Context Bloat: How I Accidentally Built OpenClaw 2.0

#ai #hermes #tokens #optimization #mcp #til

I didn’t see it coming

I left OpenClaw because it was slow from the start — bloated with tools and plugins before I’d even done anything meaningful with it. Not gradual accumulation. Just day one overhead that never went away.

Hermes was supposed to be different. Fast. Lean. Local-friendly.

The moment I noticed

I was doing a routine check — just “hi”. Token visibility was on. The number that came back:

Tokens: 32,218
Model: MiniMax-M2.7

For “hi.”

That’s when I started digging.

Why it was so bad

I use Hermes across Discord, CLI, and Telegram. The natural instinct when you get a new agent is to connect everything you might need.

So I had:

  • Todoist MCP — 48 tools for task management
  • ZAI Vision MCP — 12 tools for image analysis
  • ZAI Web Reader MCP — 5 tools for reading web pages
  • Context7 MCP — 6 tools for documentation lookup
  • A collection of built-in tools: browser, terminal, memory, file, web, delegation, and more

Each tool has a schema — a machine-readable description of what it does and what parameters it takes. The LLM needs these to know what’s possible. They get sent on every single API call.

The math sneaks up on you. One tool schema might be 300 characters. Fine. But 71 tools later, you’re at 21,000 characters just for the tool registry. That’s ~5,000 tokens before you’ve said hello.

What it was doing to me

This is the part I didn’t notice at first. The bloat wasn’t just slow — it was degrading the quality of everything.

LLMs have context windows. When they fill up — and 32K tokens fills up fast when you’re adding tool schemas on every turn — the system does one of two things:

Compression — the agent summarises recent conversation into a shorter form. Useful, but lossy. Every compression pass loses nuance. Exact quotes become paraphrases. Specific details become generalities.

Truncation — older messages get dropped entirely when space runs out. You can’t recover them.
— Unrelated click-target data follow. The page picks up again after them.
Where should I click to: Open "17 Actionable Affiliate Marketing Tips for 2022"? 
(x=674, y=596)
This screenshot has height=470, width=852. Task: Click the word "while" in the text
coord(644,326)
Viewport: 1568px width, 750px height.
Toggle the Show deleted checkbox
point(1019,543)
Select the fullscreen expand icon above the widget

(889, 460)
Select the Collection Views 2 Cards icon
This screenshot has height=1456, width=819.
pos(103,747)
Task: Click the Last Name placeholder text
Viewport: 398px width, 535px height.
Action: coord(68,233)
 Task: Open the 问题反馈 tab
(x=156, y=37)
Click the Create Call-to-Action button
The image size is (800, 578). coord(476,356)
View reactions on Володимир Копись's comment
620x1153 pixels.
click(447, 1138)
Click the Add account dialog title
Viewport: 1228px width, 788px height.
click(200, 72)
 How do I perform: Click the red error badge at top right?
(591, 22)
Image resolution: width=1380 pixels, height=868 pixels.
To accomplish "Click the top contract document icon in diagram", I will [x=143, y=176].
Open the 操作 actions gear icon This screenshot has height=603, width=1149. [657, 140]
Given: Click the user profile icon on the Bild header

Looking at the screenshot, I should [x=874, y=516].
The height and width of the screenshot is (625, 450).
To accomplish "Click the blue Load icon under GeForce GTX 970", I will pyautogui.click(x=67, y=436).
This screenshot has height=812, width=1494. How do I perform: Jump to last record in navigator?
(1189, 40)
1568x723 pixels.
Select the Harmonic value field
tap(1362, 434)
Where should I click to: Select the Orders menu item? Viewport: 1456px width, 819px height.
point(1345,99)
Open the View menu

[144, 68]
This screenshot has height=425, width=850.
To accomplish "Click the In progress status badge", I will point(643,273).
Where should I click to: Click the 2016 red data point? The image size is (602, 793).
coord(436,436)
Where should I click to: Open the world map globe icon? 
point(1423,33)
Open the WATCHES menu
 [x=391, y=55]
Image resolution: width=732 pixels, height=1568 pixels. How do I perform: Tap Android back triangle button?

The first sign was subtle. I’d ask something specific — “what was the git command we used yesterday for the force push?” — and the agent would hedge. “Something like…” instead of “you ran git pull --rebase”. The detail was gone, compressed out or never retained because the context was too crowded with tool schemas to begin with.

I thought the model was getting worse. It wasn’t. The context was just full of junk.

The fix

I disabled three MCP servers. It took about five minutes.

  • Todoist MCP — gone. I use the Todoist REST API directly via curl, which the agent already knows how to do.
  • ZAI Vision MCP — gone. Image analysis goes through the ZAI tool directly, not as a persistent MCP server.
  • ZAI Web Reader MCP — gone. Web content comes through the agent’s built-in web tools.

The result:

Tool tokens saved: ~18,700

Exactly three MCP servers disabled. Five minutes. No functionality lost.

Here’s where those tokens were hiding:

ComponentBeforeAfter
Tool schemas~18,700~12,700
System prompt~3,800~3,800
Conversation~9,700~700
Total~32,200~17,200

The system prompt didn’t shrink at all — it was already lean. The entire win came from removing tool schemas. Todoist alone was 13,000 of those tokens. I use it maybe twice a week.

The session that followed

The difference was immediate. The agent was snappy. More importantly, the conversation history was clean. When I asked about something from earlier in the session, it didn’t hedge — it answered precisely. Not because the model changed, but because there was finally room in the context window for the conversation instead of just the infrastructure.

Details stuck. Quotes stayed exact. The agent remembered the specific git command, the exact file path, the particular API flag I’d used. All the things compression and truncation had been eating away at.

The lesson

I built OpenClaw 2.0 without meaning to. The accumulation was gradual — each new tool felt small, each MCP server seemed useful, each capability justified in isolation.

The problem isn’t adding tools. The problem is adding them all permanently, all at once, into the startup cost of every single turn.

The right model is on-demand, not always-on. Tools you use every conversation — terminal, file read, web search — stay. Tools you use occasionally — image analysis, Todoist, documentation lookups — should load when called, not at startup.

Most frameworks make this hard. They assume you want everything available always. That’s fine for a demo. It’s a slow leak in production.

I now keep token counts visible. Every session. If a “hi” is taking 30K+ tokens, something is wrong — and it usually means something will get compressed or truncated before the conversation gets interesting.

The agent should spend its context budget on your work, not on itself.